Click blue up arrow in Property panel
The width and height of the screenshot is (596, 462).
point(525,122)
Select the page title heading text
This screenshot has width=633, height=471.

--

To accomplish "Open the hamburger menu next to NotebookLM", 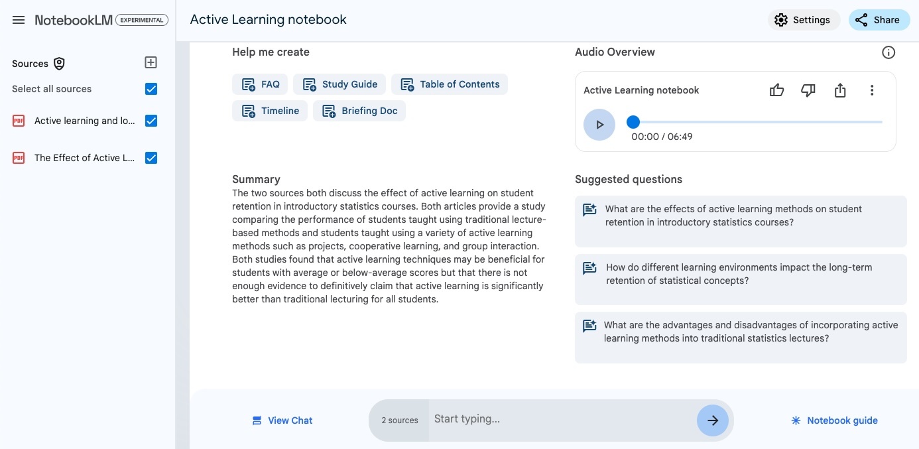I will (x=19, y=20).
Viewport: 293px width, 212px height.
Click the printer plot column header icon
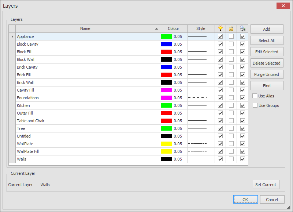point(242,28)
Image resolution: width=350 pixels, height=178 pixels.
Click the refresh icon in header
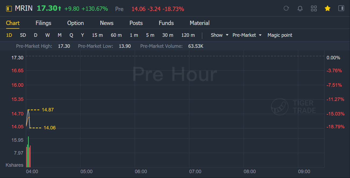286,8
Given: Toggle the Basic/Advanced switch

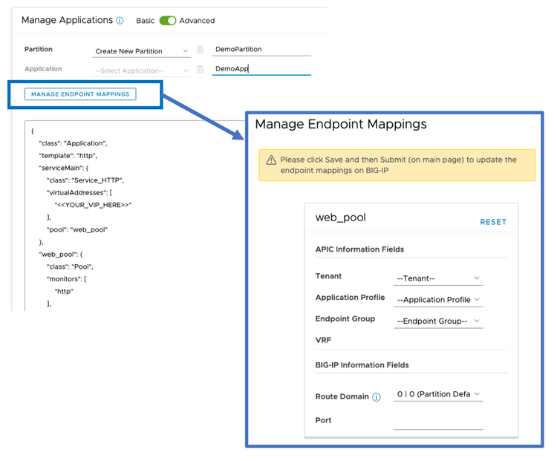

==

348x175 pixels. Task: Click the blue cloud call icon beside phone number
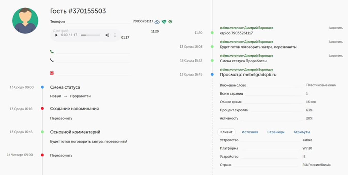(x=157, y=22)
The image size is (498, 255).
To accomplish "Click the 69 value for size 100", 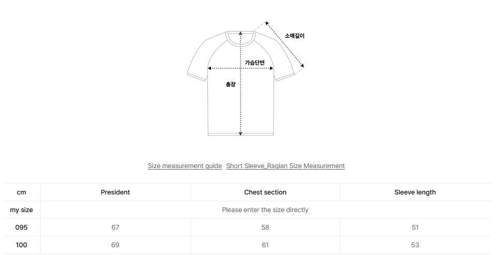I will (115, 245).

Your instructions: What are the lines above, starting at the one with "Select the page title heading text" and ending at the one with "This screenshot has width=633, height=471."? Give them again exactly, and only them.

Written response:
Select the page title heading text
This screenshot has width=633, height=471.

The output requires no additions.